Segment Start: LISTED RECORDS
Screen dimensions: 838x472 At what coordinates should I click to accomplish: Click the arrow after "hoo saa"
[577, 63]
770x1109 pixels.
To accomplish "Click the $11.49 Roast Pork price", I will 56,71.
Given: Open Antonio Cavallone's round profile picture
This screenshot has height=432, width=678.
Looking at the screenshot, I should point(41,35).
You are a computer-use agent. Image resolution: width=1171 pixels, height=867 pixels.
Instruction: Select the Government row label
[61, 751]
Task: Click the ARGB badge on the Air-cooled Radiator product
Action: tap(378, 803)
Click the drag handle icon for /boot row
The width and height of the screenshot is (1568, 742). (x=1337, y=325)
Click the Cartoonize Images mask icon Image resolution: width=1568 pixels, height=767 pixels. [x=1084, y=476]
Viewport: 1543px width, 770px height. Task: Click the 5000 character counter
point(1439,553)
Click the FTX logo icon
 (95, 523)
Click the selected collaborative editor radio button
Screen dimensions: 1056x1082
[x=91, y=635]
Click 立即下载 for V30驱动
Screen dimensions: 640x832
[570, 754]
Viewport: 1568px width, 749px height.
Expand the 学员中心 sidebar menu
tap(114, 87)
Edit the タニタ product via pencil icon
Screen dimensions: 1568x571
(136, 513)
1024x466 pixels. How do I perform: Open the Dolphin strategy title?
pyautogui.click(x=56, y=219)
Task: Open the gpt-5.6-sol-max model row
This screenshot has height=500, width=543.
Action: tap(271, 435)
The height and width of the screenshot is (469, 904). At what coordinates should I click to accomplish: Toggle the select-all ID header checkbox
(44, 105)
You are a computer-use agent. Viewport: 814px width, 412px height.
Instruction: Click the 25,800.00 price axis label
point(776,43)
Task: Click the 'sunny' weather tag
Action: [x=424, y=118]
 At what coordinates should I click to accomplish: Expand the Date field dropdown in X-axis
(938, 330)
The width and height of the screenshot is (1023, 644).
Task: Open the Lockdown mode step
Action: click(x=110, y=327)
Segment End: LISTED RECORDS
REQUIRED ACTION
Look through the records and gather each line with the word "Image".

SOLUTION TO THIS PROBLEM
You are a computer-use agent. Image resolution: width=1171 pixels, height=867 pixels.
Click the Cartoonize Images mask icon Image resolution: width=1568 pixels, height=767 pixels. [x=1084, y=476]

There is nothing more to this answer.